→ **ASSIGNED TASK**: Would you reproduce exactly the lines below from the one holding "Cart (725, 202)" through the one holding "जेनिफर लोपेज़ की", inclusive, and no others?

→ **EXCERPTED RECORDS**:
::::::::

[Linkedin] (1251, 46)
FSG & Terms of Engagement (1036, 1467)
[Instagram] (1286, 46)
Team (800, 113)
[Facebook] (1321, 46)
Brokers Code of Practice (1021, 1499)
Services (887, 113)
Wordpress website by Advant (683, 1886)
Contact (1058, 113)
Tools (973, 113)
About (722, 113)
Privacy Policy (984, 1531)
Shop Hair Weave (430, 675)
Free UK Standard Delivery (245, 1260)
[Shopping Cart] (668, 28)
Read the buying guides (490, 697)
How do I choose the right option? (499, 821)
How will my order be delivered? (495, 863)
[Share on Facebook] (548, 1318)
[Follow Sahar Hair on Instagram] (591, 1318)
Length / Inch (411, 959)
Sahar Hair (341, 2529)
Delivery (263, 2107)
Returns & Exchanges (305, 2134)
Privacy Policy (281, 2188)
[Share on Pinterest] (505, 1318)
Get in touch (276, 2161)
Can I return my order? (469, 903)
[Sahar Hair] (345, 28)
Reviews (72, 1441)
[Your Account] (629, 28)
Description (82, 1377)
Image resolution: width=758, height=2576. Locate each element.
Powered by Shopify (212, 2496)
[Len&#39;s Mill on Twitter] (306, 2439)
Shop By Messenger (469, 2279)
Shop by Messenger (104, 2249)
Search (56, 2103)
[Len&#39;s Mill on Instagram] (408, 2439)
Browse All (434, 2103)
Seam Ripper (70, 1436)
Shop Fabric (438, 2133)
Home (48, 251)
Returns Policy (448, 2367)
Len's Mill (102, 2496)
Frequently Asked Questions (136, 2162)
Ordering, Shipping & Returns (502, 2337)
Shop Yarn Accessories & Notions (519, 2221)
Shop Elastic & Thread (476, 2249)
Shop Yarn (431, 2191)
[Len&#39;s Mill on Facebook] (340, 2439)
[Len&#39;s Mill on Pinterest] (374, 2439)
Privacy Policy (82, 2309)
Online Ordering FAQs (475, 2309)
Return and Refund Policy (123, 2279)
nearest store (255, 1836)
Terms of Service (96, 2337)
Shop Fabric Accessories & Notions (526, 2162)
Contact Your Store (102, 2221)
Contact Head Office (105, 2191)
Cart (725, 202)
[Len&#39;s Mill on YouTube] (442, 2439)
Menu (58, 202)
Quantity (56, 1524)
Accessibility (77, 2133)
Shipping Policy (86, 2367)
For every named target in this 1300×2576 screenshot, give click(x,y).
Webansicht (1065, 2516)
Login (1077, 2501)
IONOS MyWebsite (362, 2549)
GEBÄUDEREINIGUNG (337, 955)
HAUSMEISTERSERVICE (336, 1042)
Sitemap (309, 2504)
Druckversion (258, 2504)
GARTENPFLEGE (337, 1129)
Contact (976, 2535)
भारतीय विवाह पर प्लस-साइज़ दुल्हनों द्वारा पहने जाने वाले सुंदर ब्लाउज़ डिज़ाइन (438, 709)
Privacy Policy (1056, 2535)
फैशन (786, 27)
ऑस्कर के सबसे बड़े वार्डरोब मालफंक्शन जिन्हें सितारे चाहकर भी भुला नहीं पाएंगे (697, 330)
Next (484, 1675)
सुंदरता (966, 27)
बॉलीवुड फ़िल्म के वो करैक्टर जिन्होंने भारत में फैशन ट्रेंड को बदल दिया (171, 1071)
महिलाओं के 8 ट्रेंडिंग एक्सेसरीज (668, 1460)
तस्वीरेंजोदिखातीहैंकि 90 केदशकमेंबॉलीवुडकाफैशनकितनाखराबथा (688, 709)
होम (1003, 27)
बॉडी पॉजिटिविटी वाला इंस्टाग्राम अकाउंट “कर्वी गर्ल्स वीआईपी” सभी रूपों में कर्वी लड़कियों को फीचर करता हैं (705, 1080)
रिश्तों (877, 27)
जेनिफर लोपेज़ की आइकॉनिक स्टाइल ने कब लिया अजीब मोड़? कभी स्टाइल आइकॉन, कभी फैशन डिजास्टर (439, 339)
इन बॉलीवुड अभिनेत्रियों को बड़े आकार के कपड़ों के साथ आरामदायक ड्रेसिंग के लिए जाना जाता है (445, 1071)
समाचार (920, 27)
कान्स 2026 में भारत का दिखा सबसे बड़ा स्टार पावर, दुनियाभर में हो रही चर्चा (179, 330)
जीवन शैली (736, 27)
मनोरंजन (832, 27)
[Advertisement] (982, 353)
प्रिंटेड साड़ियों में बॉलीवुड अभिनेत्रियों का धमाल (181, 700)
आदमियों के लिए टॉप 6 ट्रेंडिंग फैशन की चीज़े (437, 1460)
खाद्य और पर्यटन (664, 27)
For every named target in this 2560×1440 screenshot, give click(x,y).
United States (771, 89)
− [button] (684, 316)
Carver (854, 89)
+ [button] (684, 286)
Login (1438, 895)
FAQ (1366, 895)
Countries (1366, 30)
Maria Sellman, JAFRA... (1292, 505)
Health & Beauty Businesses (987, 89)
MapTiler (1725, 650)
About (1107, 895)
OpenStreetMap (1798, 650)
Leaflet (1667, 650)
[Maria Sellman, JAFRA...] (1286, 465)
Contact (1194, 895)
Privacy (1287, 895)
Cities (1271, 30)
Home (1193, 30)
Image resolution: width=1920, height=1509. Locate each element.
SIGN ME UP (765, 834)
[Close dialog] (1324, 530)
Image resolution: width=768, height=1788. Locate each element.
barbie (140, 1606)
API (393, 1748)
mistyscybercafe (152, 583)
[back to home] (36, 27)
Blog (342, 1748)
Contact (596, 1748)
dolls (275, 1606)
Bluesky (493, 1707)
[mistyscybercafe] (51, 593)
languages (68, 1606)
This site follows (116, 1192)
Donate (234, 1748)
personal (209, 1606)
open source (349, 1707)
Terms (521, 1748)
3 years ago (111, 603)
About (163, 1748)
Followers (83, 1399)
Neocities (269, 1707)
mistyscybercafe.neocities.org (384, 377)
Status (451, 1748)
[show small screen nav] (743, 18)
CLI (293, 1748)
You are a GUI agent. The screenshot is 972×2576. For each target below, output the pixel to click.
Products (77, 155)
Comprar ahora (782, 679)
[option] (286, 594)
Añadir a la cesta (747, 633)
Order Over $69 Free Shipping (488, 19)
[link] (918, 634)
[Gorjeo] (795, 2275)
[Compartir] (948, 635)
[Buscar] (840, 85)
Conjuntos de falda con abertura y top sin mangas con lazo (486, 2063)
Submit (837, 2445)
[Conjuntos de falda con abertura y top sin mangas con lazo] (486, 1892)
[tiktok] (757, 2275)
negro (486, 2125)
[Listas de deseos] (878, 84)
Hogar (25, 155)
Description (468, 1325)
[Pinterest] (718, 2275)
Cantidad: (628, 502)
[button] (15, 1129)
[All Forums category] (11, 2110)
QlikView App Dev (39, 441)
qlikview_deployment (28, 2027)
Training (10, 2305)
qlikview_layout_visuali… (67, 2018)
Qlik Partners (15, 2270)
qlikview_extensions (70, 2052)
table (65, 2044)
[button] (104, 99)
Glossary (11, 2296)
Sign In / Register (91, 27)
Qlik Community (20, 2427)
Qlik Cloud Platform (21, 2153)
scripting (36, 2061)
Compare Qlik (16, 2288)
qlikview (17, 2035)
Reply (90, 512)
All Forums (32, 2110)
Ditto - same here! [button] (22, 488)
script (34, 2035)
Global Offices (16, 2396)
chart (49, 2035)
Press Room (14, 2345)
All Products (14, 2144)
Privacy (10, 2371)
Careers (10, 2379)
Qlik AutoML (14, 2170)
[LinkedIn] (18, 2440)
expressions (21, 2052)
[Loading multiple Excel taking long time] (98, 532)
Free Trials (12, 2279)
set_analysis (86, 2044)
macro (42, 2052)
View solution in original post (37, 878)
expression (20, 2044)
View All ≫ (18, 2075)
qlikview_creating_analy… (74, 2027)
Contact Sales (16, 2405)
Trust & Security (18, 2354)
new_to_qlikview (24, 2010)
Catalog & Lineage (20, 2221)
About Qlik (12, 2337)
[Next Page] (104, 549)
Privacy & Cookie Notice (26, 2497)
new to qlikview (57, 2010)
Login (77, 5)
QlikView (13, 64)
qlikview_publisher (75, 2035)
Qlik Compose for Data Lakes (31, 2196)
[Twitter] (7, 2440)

::::::::

→ **FINAL ANSWER**:
Cart (725, 202)
[Len&#39;s Mill on YouTube] (442, 2439)
Menu (58, 202)
Quantity (56, 1524)
Accessibility (77, 2133)
Shipping Policy (86, 2367)
For every named target in this 1300×2576 screenshot, give click(x,y).
Webansicht (1065, 2516)
Login (1077, 2501)
IONOS MyWebsite (362, 2549)
GEBÄUDEREINIGUNG (337, 955)
HAUSMEISTERSERVICE (336, 1042)
Sitemap (309, 2504)
Druckversion (258, 2504)
GARTENPFLEGE (337, 1129)
Contact (976, 2535)
भारतीय विवाह पर प्लस-साइज़ दुल्हनों द्वारा पहने जाने वाले सुंदर ब्लाउज़ डिज़ाइन (438, 709)
Privacy Policy (1056, 2535)
फैशन (786, 27)
ऑस्कर के सबसे बड़े वार्डरोब मालफंक्शन जिन्हें सितारे चाहकर भी भुला नहीं पाएंगे (697, 330)
Next (484, 1675)
सुंदरता (966, 27)
बॉलीवुड फ़िल्म के वो करैक्टर जिन्होंने भारत में फैशन ट्रेंड को बदल दिया (171, 1071)
महिलाओं के 8 ट्रेंडिंग एक्सेसरीज (668, 1460)
तस्वीरेंजोदिखातीहैंकि 90 केदशकमेंबॉलीवुडकाफैशनकितनाखराबथा (688, 709)
होम (1003, 27)
बॉडी पॉजिटिविटी वाला इंस्टाग्राम अकाउंट “कर्वी गर्ल्स वीआईपी” सभी रूपों में कर्वी लड़कियों को फीचर करता हैं (705, 1080)
रिश्तों (877, 27)
जेनिफर लोपेज़ की आइकॉनिक स्टाइल ने कब लिया अजीब मोड़? कभी स्टाइल आइकॉन, कभी फैशन डिजास्टर (439, 339)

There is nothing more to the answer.